- Problem to work on: Exact copy required. Repeat the records, but keep the pictures out.
---
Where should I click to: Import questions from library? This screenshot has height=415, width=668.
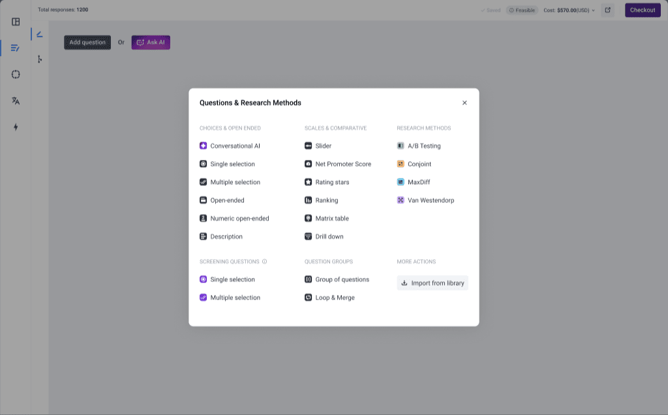pyautogui.click(x=433, y=283)
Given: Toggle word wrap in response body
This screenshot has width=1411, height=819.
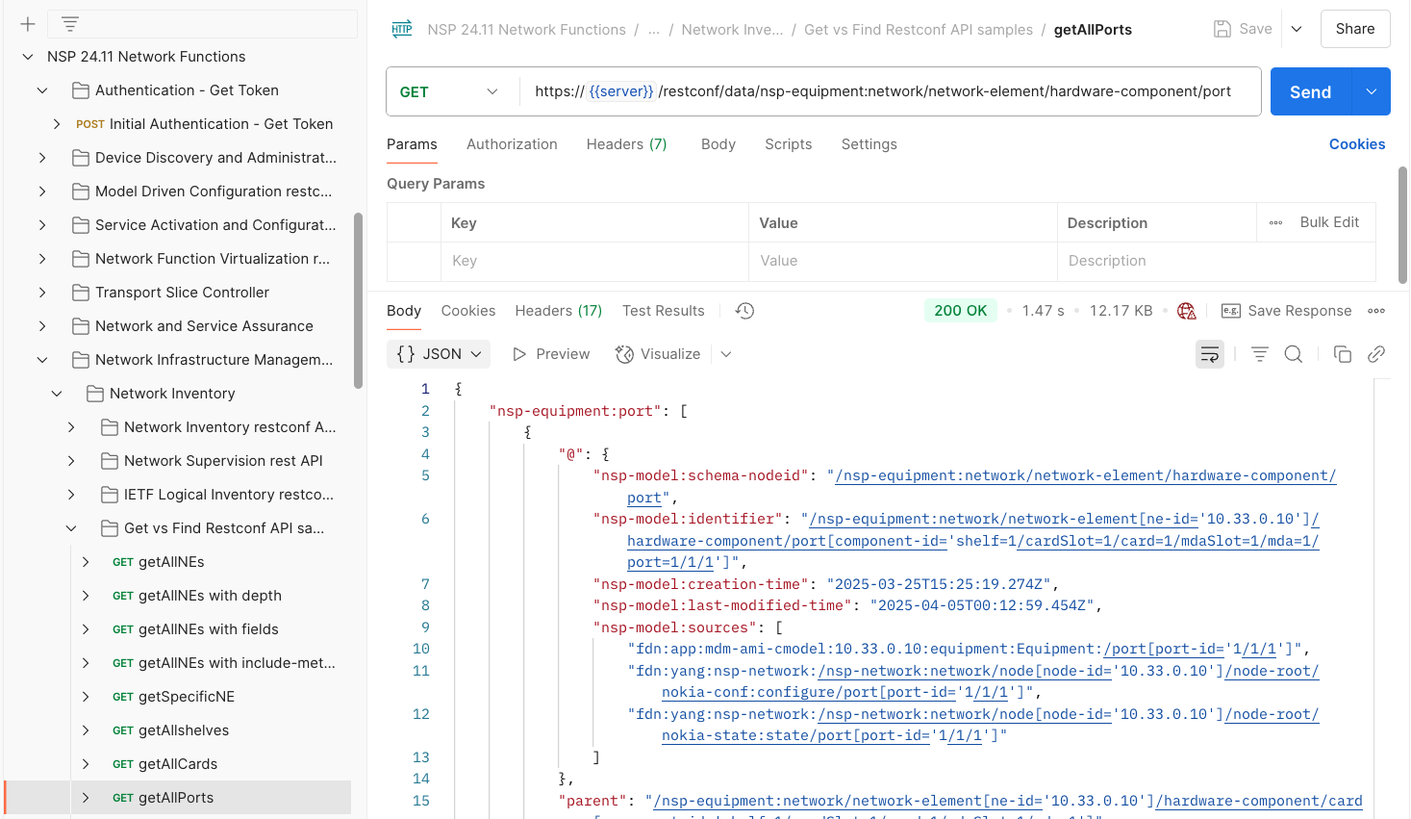Looking at the screenshot, I should point(1210,354).
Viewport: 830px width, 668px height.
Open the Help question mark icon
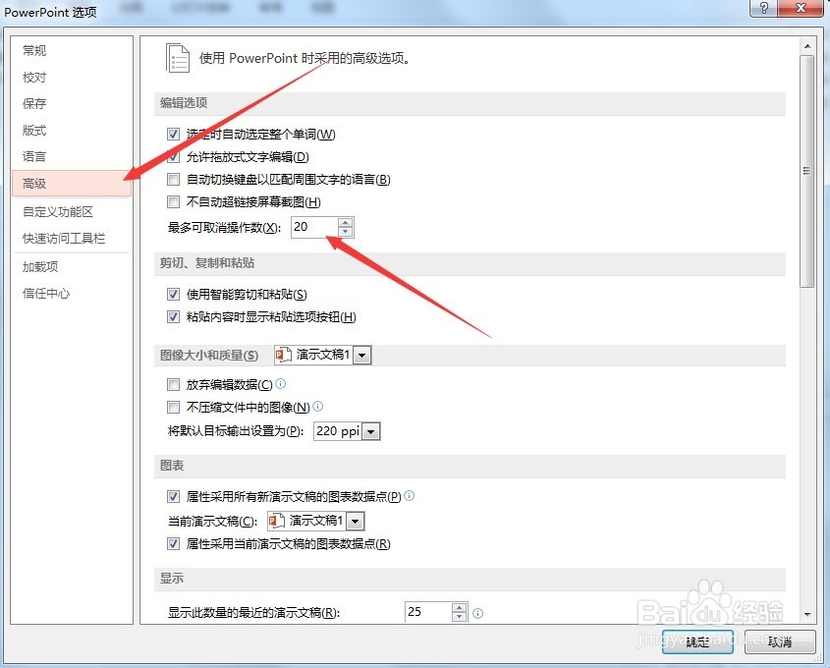click(764, 8)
---
- Response to this exercise:
Where should I click to: Import questions from library? This screenshot has height=415, width=668.
pyautogui.click(x=433, y=283)
Given: Toggle word wrap in response body
This screenshot has width=1411, height=819.
Looking at the screenshot, I should point(1210,354).
Viewport: 830px width, 668px height.
Open the Help question mark icon
click(764, 8)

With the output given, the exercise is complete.